I don't see people talking about this so today is the 110th anniversary of the Triangle Shirtwaist Factory fire, in where the factory owners locked working women and girls inside to "eliminate the risk of theft" (in reality it was too keep them from taking breaks), which resulted in the gruesome deaths of 123 mostly immigrant women and girls and 23 men, many of whom jumped to their deaths from the ninth floor either in a panicked attempt to escape or in order to die quickly. There were reports that some of the workers were on fire already as they jumped.
The eighth floor of the building was able to telephone the tenth floor to warn them about the fire, but the factory on the ninth floor where these women and girls labored had no such communication and such warning.
The factory owners were criminally charged with manslaughter for actions that contributed to the mass deaths but acquitted.
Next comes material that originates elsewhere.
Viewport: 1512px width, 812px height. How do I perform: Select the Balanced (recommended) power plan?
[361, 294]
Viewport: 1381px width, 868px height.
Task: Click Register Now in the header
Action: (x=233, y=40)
However, this tragedy led to mass sympathy to the labor movement, and unions spurred on safety regulations that passed in New York state and eventually the entire country, and activists were able to reduce child labor in the process.
This tragedy is a reminder that has been forgotten in the 110 years since: every safety regulation-- every scrap of paperwork contributing to the hundreds of pages of red tape people like to complain about--every word of it was written in the blood of a laborer.
111th anniversary
They were discouraged from breaks because they were actively trying to unionize, and bosses felt that keeping them from unsupervised contact would prevent them from joining the garment workers' union.
This is why unions are important. This is why today, right now, the biggest companies in America are trying to squash unionization of their laborers and why those workers are fighting so hard to unionize.
@tikkunolamorgtfo did a great write-up a few years ago about the aftermath of the Triangle Shirtwaist fire, and I highly recommend reading it (and anything else you can about the fire). It is painfully relevant still and it's incredibly important women's, Jewish, immigrants', and workers' history.